Output the entries between the lines holding "Viewport: 1568px width, 779px height." and "Action: coord(223,180)", inclusive, as a numbered list with blank lines left out and pictures omitted.

Data to process
** START **

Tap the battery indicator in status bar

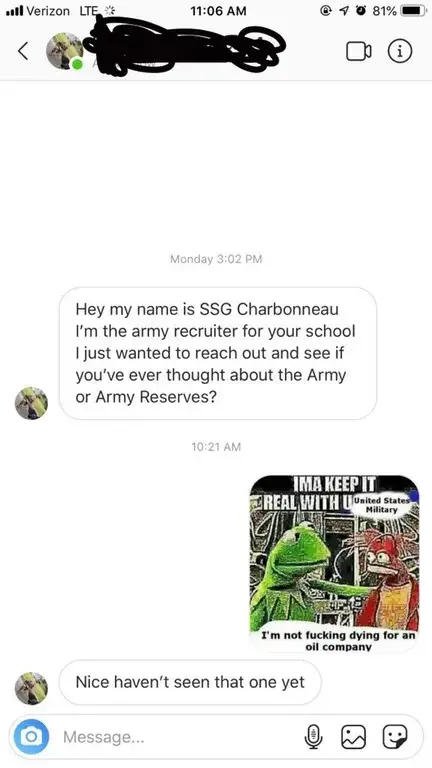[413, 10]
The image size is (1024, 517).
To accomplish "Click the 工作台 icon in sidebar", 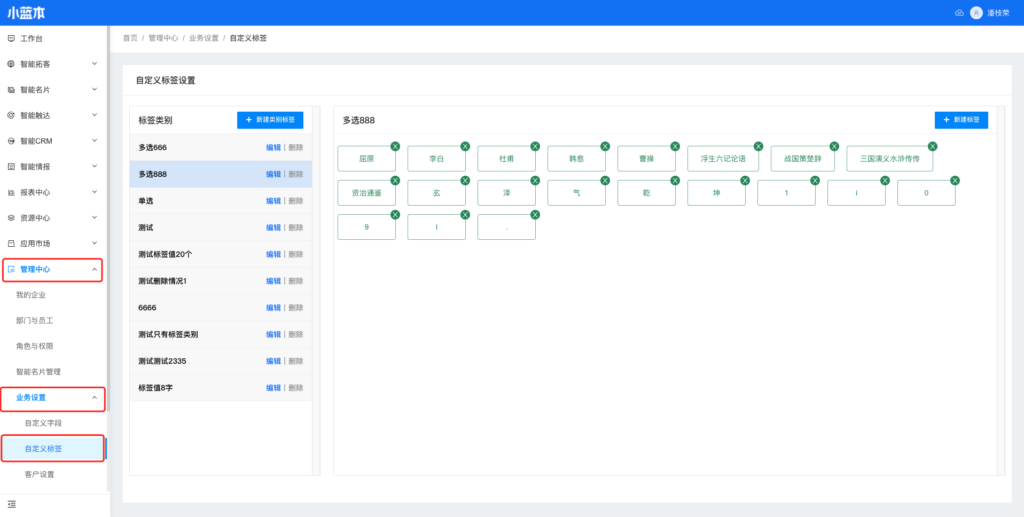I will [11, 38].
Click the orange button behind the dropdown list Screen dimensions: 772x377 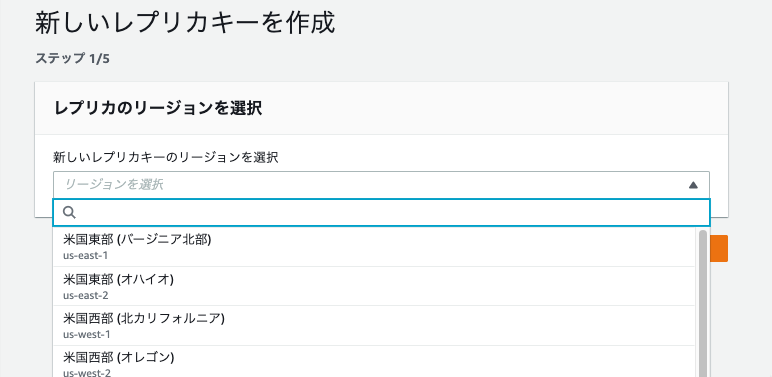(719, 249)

** END **
** START **

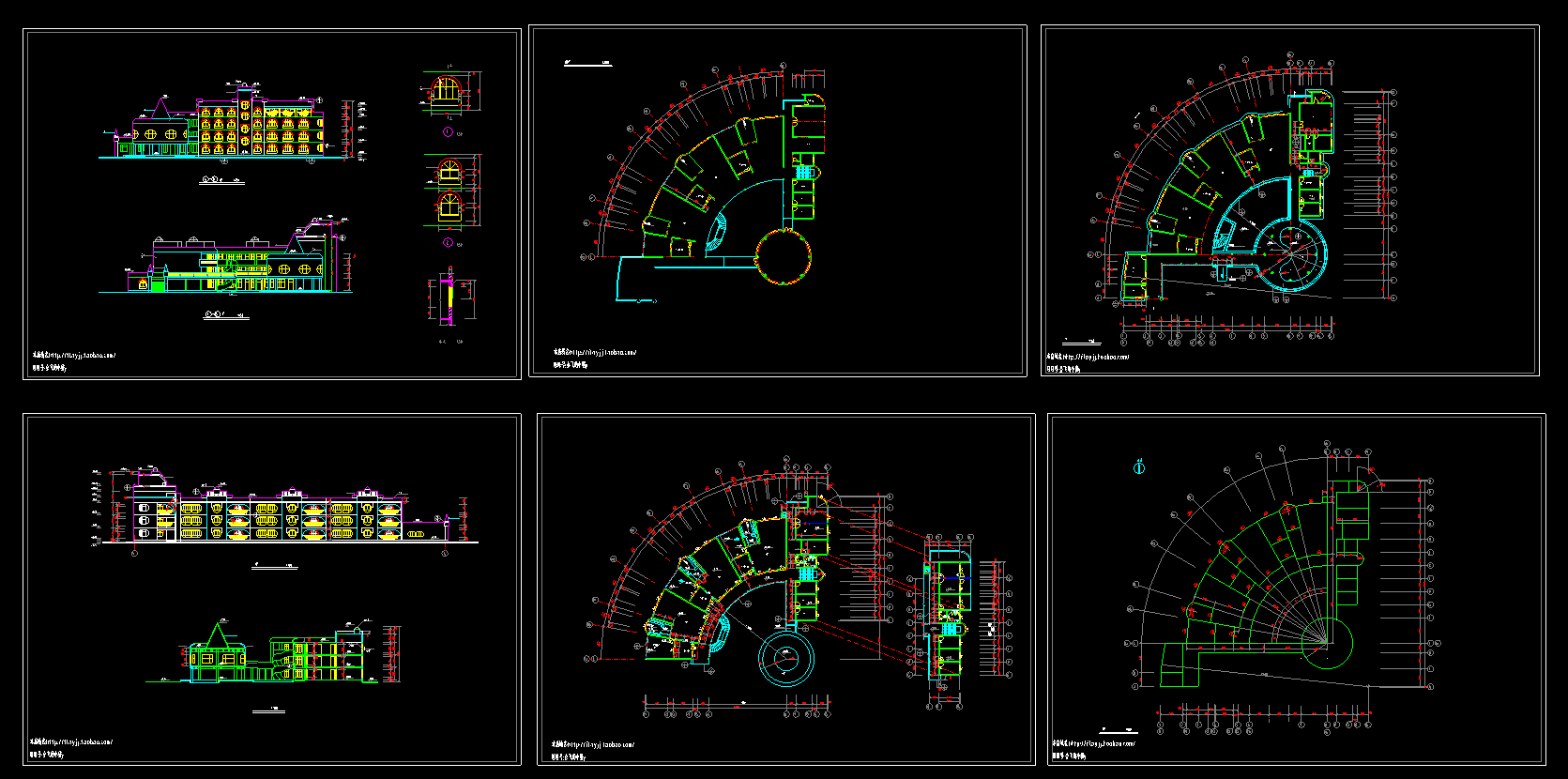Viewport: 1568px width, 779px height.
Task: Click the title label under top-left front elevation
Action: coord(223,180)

** END **

Solved problem
1. Viewport: 1568px width, 779px height.
2. Task: Click the title label under top-left front elevation
3. Action: coord(223,180)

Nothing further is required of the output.